Le lendemain des élections de 97, en Angleterre, les gens de gauche ont la gueule de bois. Ils ont gagné sur le papier, mais à quel prix : "Le ’Nouveau Labour’ était devenu un parti de capitalistes, d’affaires, et de marchés. L’un des anciens ministres travaillistes de la vieille école, Roy Hattersley, résuma la situation avec une amertume éloquente : ’lorsque j’ai adhéré au parti travailliste, c’était une croisade. Aujourd’hui, c’est une opportunité commerciale.’" En France ce sont les gaullistes et les vraies personnes de droite, pas celles qui ont succombé au clône parfait de Tony Blair, qui ont besoin de glaçons sur l’occiput. Et s’il n’y avait que cela, chez les anciens travaillistes ; après vinrent les promesses non tenues : Blair annonça en premier par exemple que les impôts n’augmenteraient pas, pour les pauvres... mais aussi les riches, ce qu’en France on a traduit depuis par "bouclier fiscal". Chez Blair, c’est Gordon Brown lui-même qui s’y est collé pour trouver d’autres moyens de renflouer les caisses de l’Etat, sans toujours toucher à la fortune, à ramasser taxe sur taxe, à en devenir l’invisible taxman, immortalisé sur internet par un Taxman Pacman à mourir de rire. Les impôts n’augmentaient pas, les taxes si. Au final, le contribuable anglais était le grand perdant de l’ère Blair.

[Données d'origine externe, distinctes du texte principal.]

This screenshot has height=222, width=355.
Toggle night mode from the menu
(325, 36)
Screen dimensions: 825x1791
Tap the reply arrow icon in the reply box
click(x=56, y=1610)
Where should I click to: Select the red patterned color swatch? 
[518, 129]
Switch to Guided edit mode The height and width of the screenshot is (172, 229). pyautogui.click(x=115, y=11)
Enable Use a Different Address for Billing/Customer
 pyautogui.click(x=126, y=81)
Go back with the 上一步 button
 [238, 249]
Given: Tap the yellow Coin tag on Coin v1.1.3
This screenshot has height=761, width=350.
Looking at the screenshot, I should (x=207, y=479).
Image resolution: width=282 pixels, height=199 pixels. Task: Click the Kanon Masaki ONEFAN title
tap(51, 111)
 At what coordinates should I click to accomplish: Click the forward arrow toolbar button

Question travail, également, d’étranges similitudes de programmes apparaissent : Blair par exemple, déclara à peine élu que c’en était fini de l’Etat providence, et que les chômeurs devaient se retrousser les manches, comme dirait ici Christine Lagarde, pour se trouver un travail. Mieux, ou pire encore pour les travailleurs, Blair instaura le principe de la radiation du chômeur des versements de l’Etat s’il refusait trois fois de suite un travail proposé. Ne cherchez pas plus loin où notre bon président a trouvé cette idée géniale, c’est bien ici. Question école idem : en Angeterre, les conservateurs s’étaient illustrés juste avant l’arrivée de Blair en mettant en place des inspecteurs qu’on s’attendait donc à voir disparaître sous le New Labour... pas du tout : Blair renforça au contraire leurs prérogatives et remit au goût du jour les vieilles recettes sur l’apprentissage de la lecture ou de l’écriture, jugées trop "modernes" auparavant, même sous l’ère conservatrice ! Les instituteurs anglais étaient atterrés : même sous l’ère Thatcher, de sinistre mémoire, ils avaient sauvegardé plus de libertés. Ne cherchez pas non plus où Xavier Darcos a trouvé ses idées géniales sur le retour en arrière éducatif.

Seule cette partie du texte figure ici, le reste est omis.